María se encontró con Dios en medio de su vida, y no se lo podía imaginar, y la vida entera se le trastocó. Pero tampoco es tan extraño. En medio de la vida de cada creyente, de cada hombre y cada mujer abierto a la fe y a la esperanza, Dios viene y llama, y entra en la vida personal. El evangelio de Lucas nos explica esta escena con una gran fuerza, como una gran maravilla. Y le pone color, y luz, y nos la deja bien grabada en nuestro corazón. Y tiene sobrados motivos para ello, porque Dios escogió a María para hacer realidad un gran proyecto de amor: el proyecto de hacerse él mismo un ser humano –el proyecto de “hacerse carne”, carne humana, como dirá con mucha fuerza expresiva, en su original griego, el evangelio de Juan–, para caminar a nuestro lado. San Lucas tiene toda la razón cuando nos narra este momento de una manera tan maravillosa. La llamada de Dios a María, la salutación amorosa de Dios a María, es la llamada más grande que Dios haya hecho nunca. Pero es la misma llamada que nos hace a cada uno de nosotros, a cada hombre y a cada mujer que esté abierto a mirar más allá, que no viva apegado a los intereses mezquinos de cada día.

Y el mensaje prosigue: “No temas, María, porque has hallado gracia ante Dios. Concebirás en tu vientre y darás a luz un hijo y le pondrás por nombre Jesús. Será grande, se llamará Hijo del Altísimo, el Señor Dios le dará el trono de David, su padre; reinará sobre la casa de Jacob para siempre y su reino no tendrá fin”.

Toda la vida, toda la realidad, toda la historia, es la gran obra del amor de Dios. La vida, la realidad, la historia, de cada uno de nosotros, hombres y mujeres débiles, contingentes, marcados por incertidumbres de toda clase. Y la vida, la realidad, la historia de la humanidad entera señalada por tantas tragedias que ahogan los mejores deseos, atravesada por tanto mal y tantas infidelidades. Y en medio de todo esto, constantemente, el amor y la misericordia de Dios aguanta, sostiene, llena, reanima, vivifica. ¡Qué seríamos sin él!

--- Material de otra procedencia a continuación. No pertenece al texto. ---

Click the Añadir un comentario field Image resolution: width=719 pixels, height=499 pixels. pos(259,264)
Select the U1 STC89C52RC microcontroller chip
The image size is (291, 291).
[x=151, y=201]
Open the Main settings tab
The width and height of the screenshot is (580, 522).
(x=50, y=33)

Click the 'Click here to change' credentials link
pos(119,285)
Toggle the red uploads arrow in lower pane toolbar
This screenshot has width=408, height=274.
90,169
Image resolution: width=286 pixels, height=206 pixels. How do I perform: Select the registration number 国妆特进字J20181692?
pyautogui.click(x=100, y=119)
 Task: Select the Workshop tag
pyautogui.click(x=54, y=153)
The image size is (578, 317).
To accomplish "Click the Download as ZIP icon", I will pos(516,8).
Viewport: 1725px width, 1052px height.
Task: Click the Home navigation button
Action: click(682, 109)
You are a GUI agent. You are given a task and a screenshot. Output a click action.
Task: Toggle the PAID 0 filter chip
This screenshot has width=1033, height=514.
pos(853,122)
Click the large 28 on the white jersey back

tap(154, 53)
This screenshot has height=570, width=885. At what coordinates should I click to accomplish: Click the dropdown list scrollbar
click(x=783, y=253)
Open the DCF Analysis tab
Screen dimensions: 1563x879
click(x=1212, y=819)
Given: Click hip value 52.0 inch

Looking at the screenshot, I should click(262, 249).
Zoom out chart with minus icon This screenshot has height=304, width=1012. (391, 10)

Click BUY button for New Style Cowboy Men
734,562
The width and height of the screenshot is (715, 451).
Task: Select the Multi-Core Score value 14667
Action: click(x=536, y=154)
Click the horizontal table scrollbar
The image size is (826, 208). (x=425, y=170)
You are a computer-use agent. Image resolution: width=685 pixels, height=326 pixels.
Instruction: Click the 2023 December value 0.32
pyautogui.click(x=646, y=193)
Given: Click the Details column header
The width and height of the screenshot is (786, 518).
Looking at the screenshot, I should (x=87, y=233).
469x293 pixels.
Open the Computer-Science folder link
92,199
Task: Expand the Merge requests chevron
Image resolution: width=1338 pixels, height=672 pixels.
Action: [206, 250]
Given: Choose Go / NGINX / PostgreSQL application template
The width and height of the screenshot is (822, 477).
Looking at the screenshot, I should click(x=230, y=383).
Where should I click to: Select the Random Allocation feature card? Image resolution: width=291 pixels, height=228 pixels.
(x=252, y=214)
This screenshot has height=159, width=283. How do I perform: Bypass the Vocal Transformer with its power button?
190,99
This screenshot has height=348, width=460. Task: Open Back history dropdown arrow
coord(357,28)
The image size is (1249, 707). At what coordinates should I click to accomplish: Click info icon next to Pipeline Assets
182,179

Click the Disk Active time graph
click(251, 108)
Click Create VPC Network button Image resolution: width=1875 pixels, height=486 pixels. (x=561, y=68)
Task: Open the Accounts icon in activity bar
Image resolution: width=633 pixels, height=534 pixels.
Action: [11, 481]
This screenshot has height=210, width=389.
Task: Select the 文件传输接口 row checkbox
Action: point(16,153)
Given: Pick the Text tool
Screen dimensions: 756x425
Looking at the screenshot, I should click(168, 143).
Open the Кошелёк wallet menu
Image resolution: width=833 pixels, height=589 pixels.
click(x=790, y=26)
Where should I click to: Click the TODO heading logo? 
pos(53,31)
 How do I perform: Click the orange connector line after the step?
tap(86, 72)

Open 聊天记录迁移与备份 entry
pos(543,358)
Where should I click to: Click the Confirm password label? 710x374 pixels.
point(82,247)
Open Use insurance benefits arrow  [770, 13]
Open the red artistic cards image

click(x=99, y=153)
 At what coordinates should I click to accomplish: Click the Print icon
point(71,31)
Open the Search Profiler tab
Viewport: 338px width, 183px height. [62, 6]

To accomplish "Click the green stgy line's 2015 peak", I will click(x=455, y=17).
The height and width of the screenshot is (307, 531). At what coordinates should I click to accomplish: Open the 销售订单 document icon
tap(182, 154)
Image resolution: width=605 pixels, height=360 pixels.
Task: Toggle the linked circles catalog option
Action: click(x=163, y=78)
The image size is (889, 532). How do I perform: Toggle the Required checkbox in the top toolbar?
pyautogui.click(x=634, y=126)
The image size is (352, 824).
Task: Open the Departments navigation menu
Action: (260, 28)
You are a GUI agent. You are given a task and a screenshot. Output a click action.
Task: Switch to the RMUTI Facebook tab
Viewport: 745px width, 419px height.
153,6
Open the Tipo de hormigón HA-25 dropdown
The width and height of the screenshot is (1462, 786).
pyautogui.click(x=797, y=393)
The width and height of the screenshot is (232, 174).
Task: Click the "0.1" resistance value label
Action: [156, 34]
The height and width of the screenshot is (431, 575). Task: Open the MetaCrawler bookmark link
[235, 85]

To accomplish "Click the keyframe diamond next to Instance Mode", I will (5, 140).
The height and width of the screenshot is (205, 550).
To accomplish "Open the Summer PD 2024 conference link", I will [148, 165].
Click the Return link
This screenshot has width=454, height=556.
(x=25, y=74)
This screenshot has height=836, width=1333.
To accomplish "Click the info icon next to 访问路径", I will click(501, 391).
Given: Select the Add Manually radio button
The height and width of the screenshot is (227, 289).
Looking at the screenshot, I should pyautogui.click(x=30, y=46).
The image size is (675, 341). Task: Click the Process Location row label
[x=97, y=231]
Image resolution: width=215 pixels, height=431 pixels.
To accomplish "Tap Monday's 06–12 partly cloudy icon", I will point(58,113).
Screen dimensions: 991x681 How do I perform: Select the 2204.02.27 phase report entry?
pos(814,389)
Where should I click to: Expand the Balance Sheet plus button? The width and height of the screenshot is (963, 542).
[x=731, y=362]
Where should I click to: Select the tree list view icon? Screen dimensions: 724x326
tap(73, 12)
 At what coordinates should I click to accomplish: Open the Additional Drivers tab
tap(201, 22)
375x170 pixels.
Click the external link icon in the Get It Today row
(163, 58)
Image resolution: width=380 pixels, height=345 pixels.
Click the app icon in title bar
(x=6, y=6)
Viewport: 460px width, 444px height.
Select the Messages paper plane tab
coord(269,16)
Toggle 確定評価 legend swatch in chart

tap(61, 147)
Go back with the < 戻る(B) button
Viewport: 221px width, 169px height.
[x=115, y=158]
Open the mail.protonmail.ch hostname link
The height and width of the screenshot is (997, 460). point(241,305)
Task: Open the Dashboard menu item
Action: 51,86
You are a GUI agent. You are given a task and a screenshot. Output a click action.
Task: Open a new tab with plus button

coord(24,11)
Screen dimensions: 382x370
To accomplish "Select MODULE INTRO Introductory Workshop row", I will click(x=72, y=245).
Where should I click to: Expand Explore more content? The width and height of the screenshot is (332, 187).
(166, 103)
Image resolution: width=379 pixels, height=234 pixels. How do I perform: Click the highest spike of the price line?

Pero ahora, en estas palabras que María escucha, este amor de Dios se convierte en algo mucho más grande, se hace total, pleno, definitivo. Jesús, el niño que ha de nacer, el niño que María concibe y empieza a hacer vivir en su seno, será el Hijo de Dios. En él, Dios mismo vendrá a vivir nuestra vida, vendrá a hacer suyos nuestros dolores y nuestras esperanzas, vendrá a compartir nuestros anhelos y nuestros desconciertos. Toda la grandeza de Dios se hace presente allí, en Nazaret, en casa de María, en el vientre de María, en la fe y la esperanza de María.

Ante el amor inagotable, inmenso, del Dios que viene a compartir nuestra vida, no podemos hacer más que sentir un profundo agradecimiento que llene todas las fibras de nuestro ser y llene nuestro corazón de una paz que nada podrá arrebatarnos. Porque Dios se ha hecho uno de los nuestros, y ha fijado su mirada en una muchacha humilde, normal, de aquel pueblecito de Galilea.